(Data entries)
——

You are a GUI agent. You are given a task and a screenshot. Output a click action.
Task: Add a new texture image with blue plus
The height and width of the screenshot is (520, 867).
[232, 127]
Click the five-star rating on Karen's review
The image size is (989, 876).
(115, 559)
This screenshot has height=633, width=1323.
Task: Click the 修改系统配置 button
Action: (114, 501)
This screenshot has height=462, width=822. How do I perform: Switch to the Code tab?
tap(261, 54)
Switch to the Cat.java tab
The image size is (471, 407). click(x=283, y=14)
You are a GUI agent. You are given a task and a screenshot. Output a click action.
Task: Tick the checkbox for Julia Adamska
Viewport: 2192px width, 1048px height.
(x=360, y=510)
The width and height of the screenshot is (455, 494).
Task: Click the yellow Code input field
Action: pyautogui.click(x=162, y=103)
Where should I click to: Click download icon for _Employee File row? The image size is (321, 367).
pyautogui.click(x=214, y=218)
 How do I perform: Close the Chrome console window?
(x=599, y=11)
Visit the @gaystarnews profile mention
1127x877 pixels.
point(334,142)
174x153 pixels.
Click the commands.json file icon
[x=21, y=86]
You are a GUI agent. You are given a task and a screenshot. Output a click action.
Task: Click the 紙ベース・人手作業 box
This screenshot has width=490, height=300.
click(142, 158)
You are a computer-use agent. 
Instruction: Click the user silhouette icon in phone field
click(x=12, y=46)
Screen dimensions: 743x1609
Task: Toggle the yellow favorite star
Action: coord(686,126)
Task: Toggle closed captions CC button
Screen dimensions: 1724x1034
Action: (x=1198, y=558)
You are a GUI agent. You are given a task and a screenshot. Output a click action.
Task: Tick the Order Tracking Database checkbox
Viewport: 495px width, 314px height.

——

### [Your objective]
Write out all of the records again, substituting "screen assistant" for "GUI agent" everywhere it occurs and leaving everything else unchanged.

### [Answer in full]
You are a screen assistant. You are given a task and a screenshot. Output a click action.
Task: Add a new texture image with blue plus
The height and width of the screenshot is (520, 867).
[232, 127]
Click the five-star rating on Karen's review
The image size is (989, 876).
(115, 559)
This screenshot has height=633, width=1323.
Task: Click the 修改系统配置 button
Action: (114, 501)
This screenshot has height=462, width=822. How do I perform: Switch to the Code tab?
tap(261, 54)
Switch to the Cat.java tab
The image size is (471, 407). click(x=283, y=14)
You are a screen assistant. You are given a task and a screenshot. Output a click action.
Task: Tick the checkbox for Julia Adamska
Viewport: 2192px width, 1048px height.
(x=360, y=510)
The width and height of the screenshot is (455, 494).
Task: Click the yellow Code input field
Action: pyautogui.click(x=162, y=103)
Where should I click to: Click download icon for _Employee File row? The image size is (321, 367).
pyautogui.click(x=214, y=218)
 How do I perform: Close the Chrome console window?
(x=599, y=11)
Visit the @gaystarnews profile mention
1127x877 pixels.
point(334,142)
174x153 pixels.
Click the commands.json file icon
[x=21, y=86]
You are a screen assistant. You are given a task and a screenshot. Output a click action.
Task: Click the 紙ベース・人手作業 box
This screenshot has width=490, height=300.
click(142, 158)
You are a computer-use agent. 
Instruction: Click the user silhouette icon in phone field
click(x=12, y=46)
Screen dimensions: 743x1609
Task: Toggle the yellow favorite star
Action: coord(686,126)
Task: Toggle closed captions CC button
Screen dimensions: 1724x1034
Action: (x=1198, y=558)
You are a screen assistant. You are given a task and a screenshot. Output a click action.
Task: Tick the Order Tracking Database checkbox
Viewport: 495px width, 314px height.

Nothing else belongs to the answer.